Tuttavia, Cassar ha sottolineato che la mancanza di scambi tecnici non mette in pericolo siti come Bamiyan e che, sebbene la situazione non sia ottimale, le limitazioni non impediscono all’organizzazione di lavorare efficacemente nel Paese.
Prima della conferenza, un alto funzionario talebano di Bamiyan ha dichiarato a The Art Newspaper che Shahr-e Gholghola aveva bisogno di urgenti lavori di conservazione per i quali non possedeva i fondi o le competenze necessarie. «Se non si effettuano lavori di conservazione a Shahr-e Gholghola entro un anno, l’intero sito può essere colpito e distrutto.

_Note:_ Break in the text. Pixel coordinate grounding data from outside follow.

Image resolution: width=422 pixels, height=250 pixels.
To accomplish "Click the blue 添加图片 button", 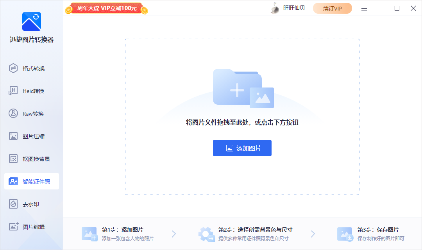I will [x=242, y=148].
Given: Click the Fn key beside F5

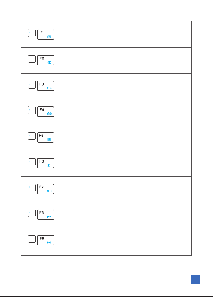Looking at the screenshot, I should pos(32,136).
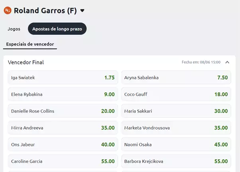Bet on Ons Jabeur at 40.00
The width and height of the screenshot is (240, 172).
click(63, 145)
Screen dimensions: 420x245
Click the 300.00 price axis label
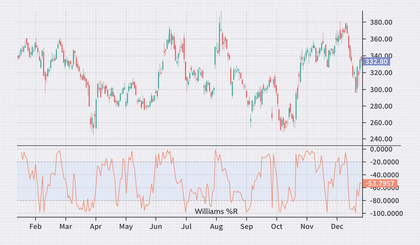tap(381, 90)
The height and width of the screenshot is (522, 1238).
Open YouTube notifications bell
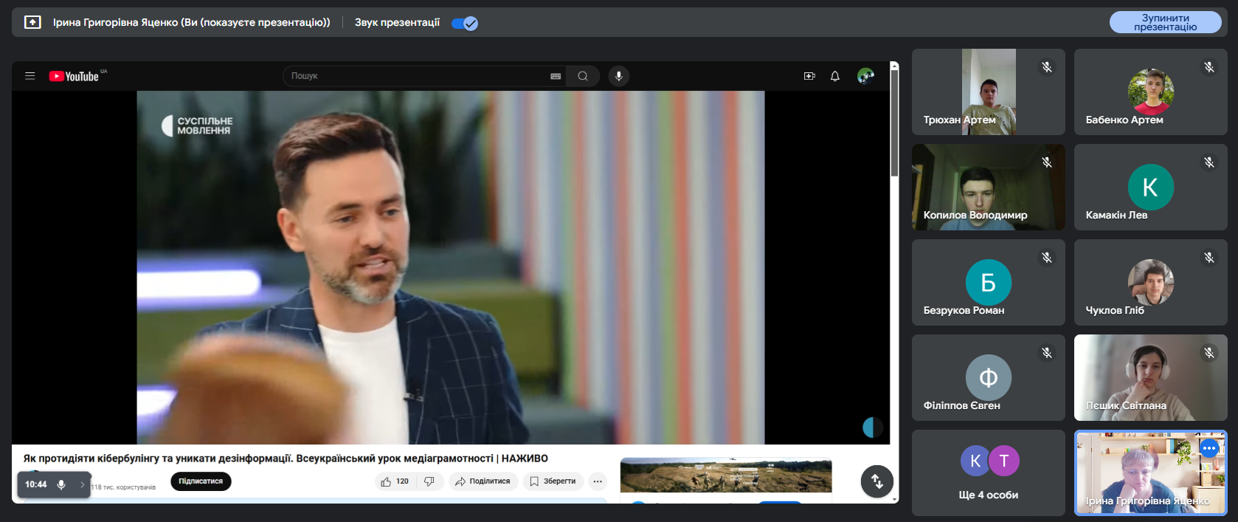click(835, 76)
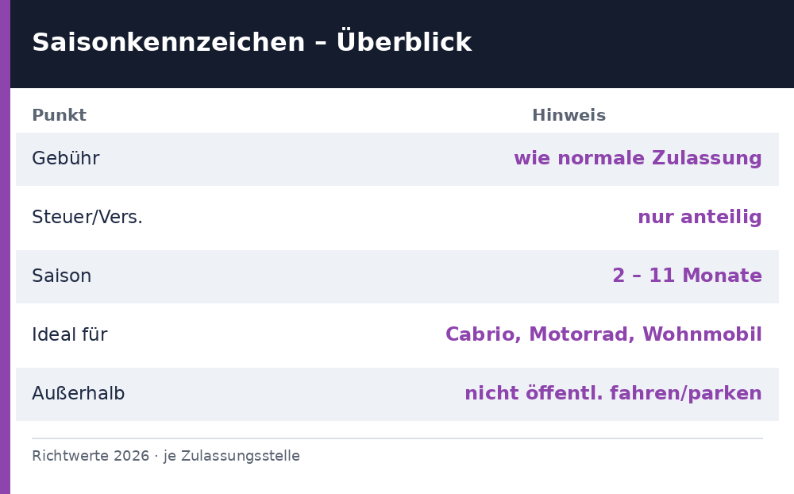Select the Saison row label
Viewport: 794px width, 494px height.
[x=61, y=276]
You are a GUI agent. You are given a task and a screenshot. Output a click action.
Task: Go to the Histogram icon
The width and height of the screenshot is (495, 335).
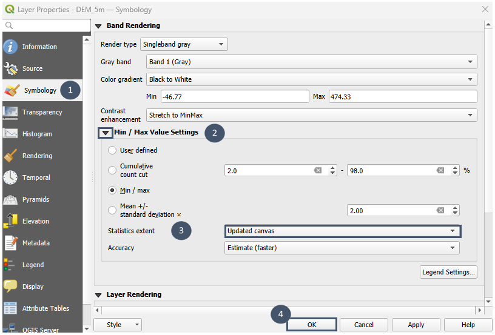coord(11,134)
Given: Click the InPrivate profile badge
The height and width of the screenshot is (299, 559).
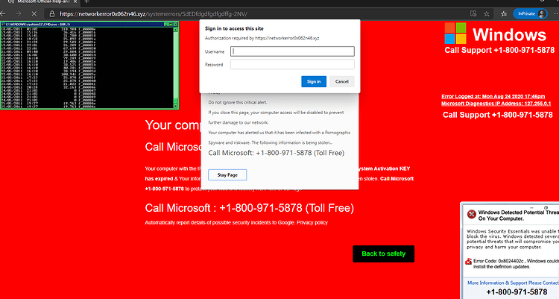Looking at the screenshot, I should (x=530, y=14).
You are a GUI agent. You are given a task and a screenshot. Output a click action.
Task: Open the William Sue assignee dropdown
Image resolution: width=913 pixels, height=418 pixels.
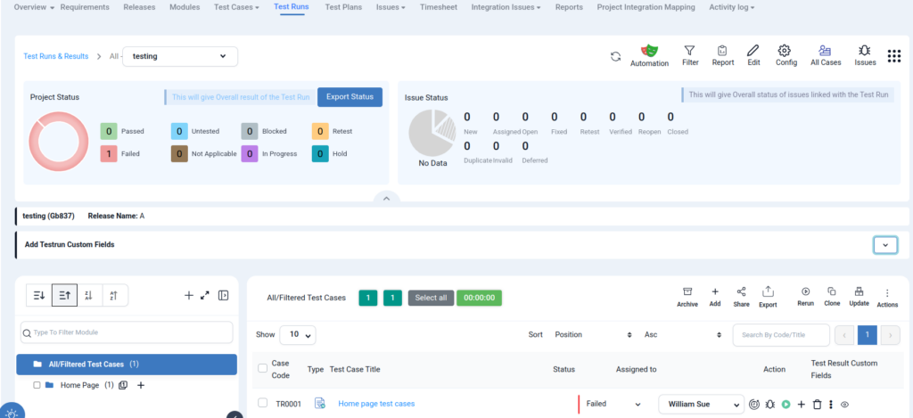click(x=700, y=404)
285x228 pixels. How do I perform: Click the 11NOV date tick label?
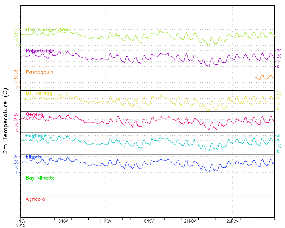[x=105, y=221]
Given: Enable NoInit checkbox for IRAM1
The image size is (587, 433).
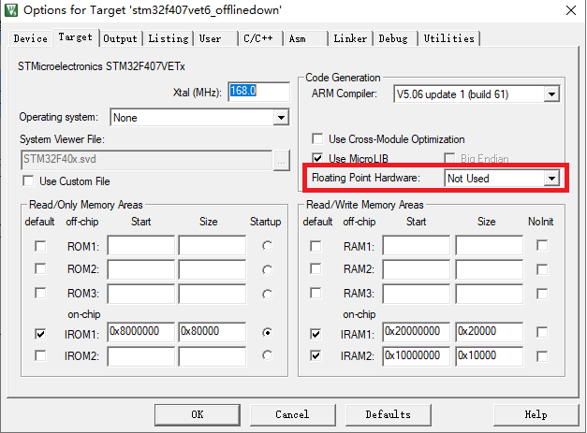Looking at the screenshot, I should (x=542, y=333).
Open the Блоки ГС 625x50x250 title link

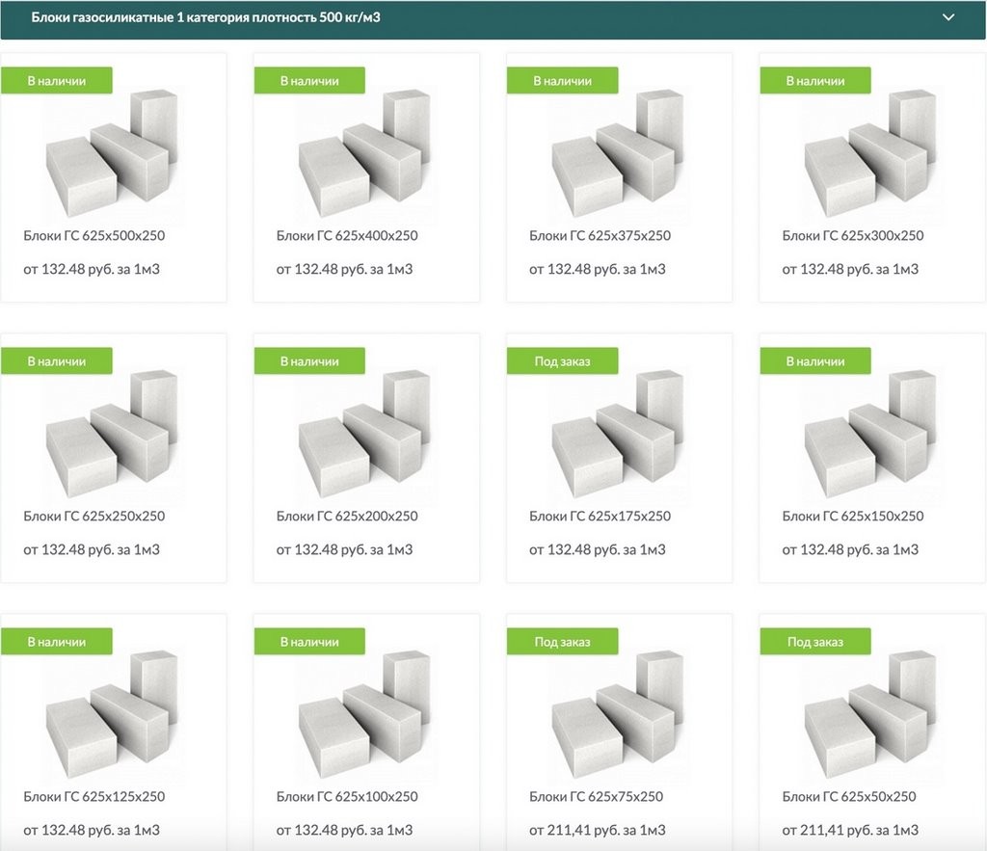click(848, 797)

I problemi diventeranno molto più grandi», ha avvertito Mawlawi Saifurrahman Mohammadi, direttore del ministero dell’Informazione e della Cultura della provincia di Bamiyan.
Cassar ha riconosciuto che l’Unesco ha ricevuto richieste dal governo talebano per intraprendere lavori di conservazione di siti preislamici e islamici. Ha anche ammesso che la rapidità con cui le autorità afghane hanno risposto ad alcune delle preoccupazioni dell’Unesco è stata positiva, come l’interruzione dei lavori di costruzione di fronte alle nicchie del Buddha a Bamiyan per far rivivere un antico bazar nel giro di poche ore, ma non ha voluto riconoscere che esiste una politica ufficiale del nuovo governo per investire e proteggere il patrimonio.

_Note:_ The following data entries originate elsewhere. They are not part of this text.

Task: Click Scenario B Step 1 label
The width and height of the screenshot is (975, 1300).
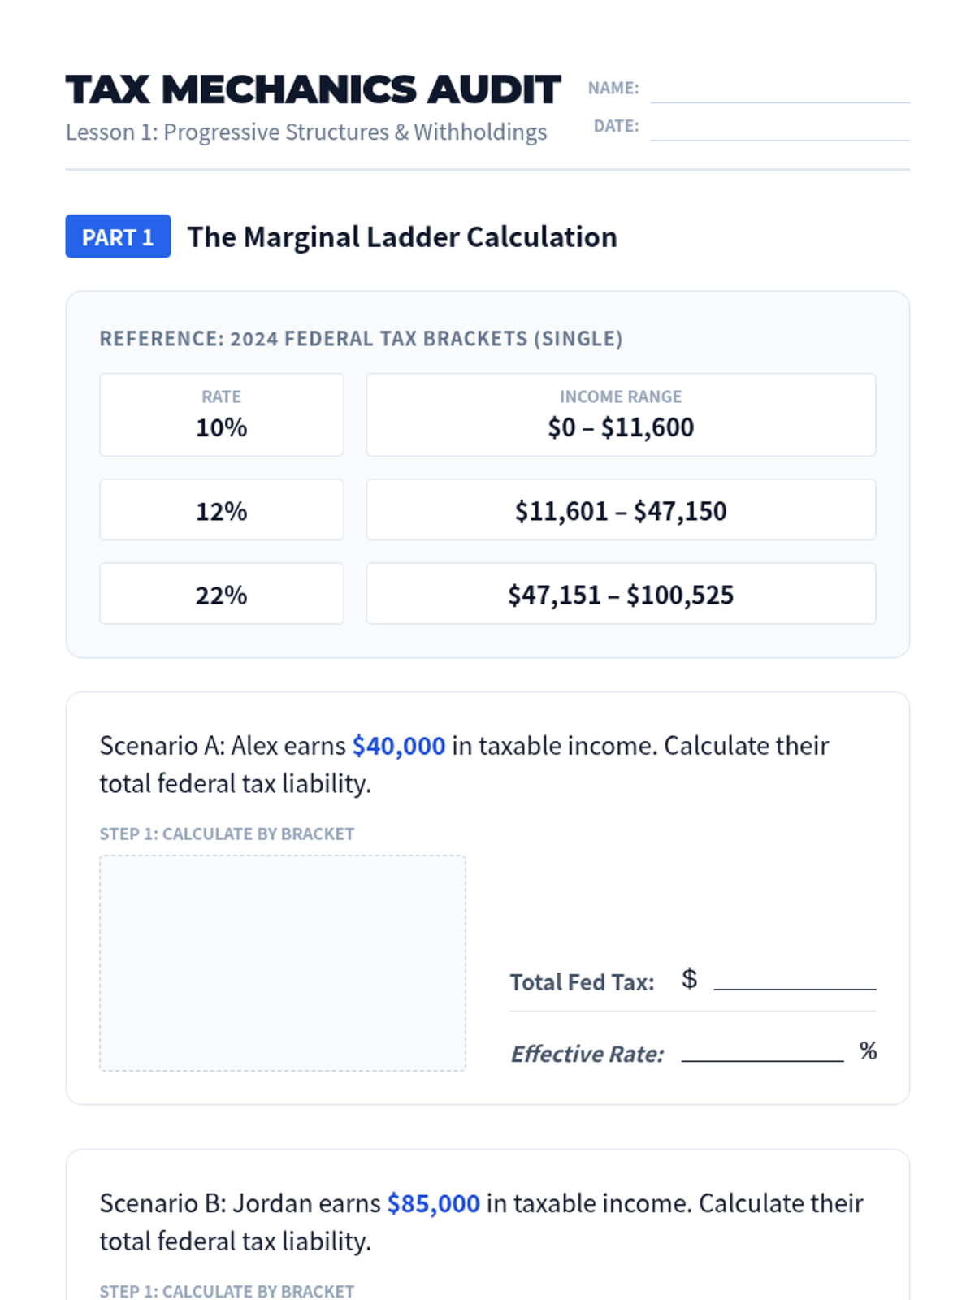Action: [227, 1291]
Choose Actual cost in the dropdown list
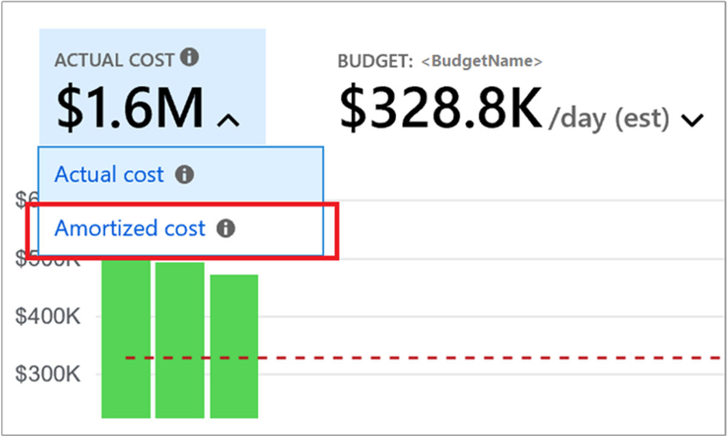This screenshot has width=727, height=436. coord(181,175)
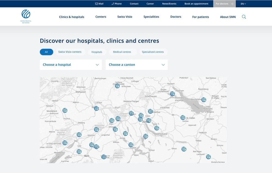Select the map marker near Friedrichshafen

tap(203, 100)
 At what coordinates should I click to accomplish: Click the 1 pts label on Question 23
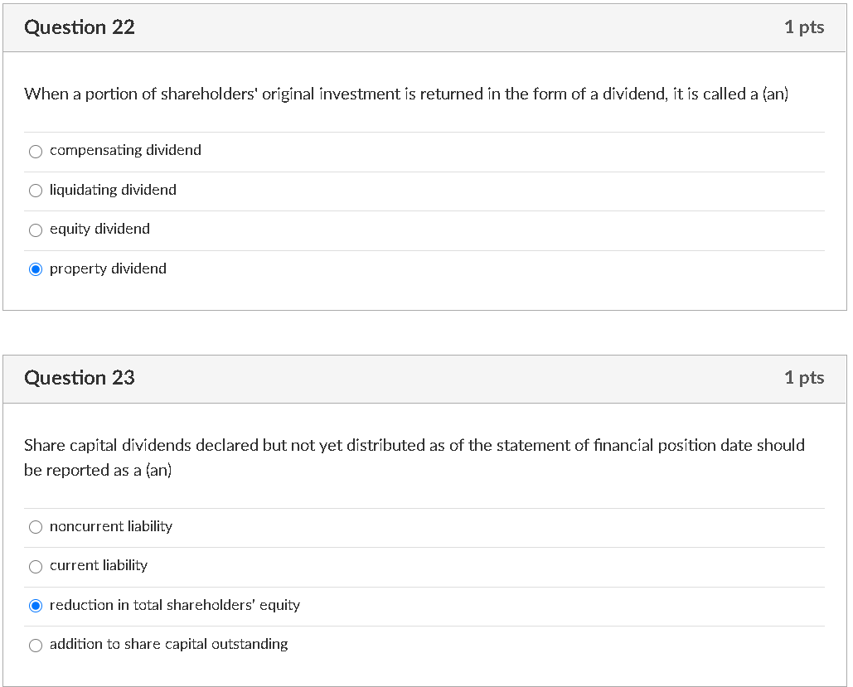[804, 378]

«Non posso dire quale sia il loro atteggiamento e non posso dire quali siano le politiche del governo de facto in materia di patrimonio. Non ho visto una dichiarazione in merito di recente. Quello che posso dire è che, in base alle richieste (che coprono una serie di periodi storici, islamici e pre-islamici) che sono arrivate al nostro ufficio e all’Unesco in generale - che si tratta di fare indagini archeologiche, cercare di proteggere i siti dal traffico illecito, cercare di restaurare i monumenti in varie province, comprese le proprietà del patrimonio mondiale - [...] c’è un sostegno per questo all’interno del governo de facto», ha detto Cassar.
Un altro progetto che è stato sospeso a Bamiyan dopo il cambio di governo è un progetto finanziato dal Giappone per stabilizzare la nicchia del Buddha occidentale, che rischia di crollare a causa di enormi crepe nella scogliera. La nicchia ospitava una statua del Buddha del VII secolo, alta 55 metri, prima di essere distrutta dai talebani nel 2001. Cassar ha detto al pubblico della conferenza che le discussioni per rilanciare il progetto sono in corso.
L’Unesco sta attualmente gestendo tra i 12 e i 14 progetti in Afghanistan, impiega indirettamente tra le 160 e le 250 persone nei progetti e il suo ufficio impiega direttamente 50 persone, 42 delle quali sono afghane.
Alla conferenza ha partecipato un’ampia gamma di esperti, tra cui, ma non solo, l’Aga Khan Trust for Culture, l’Università di Teikyo, il Consiglio internazionale per i monumenti e i siti (ICOMOS), l’Autorità per la città murata di Lahore, il Centro internazionale per lo studio della conservazione e del restauro dei beni culturali (ICCROM) e l’Alleanza internazionale per la protezione del patrimonio nelle aree di conflitto (Aliph).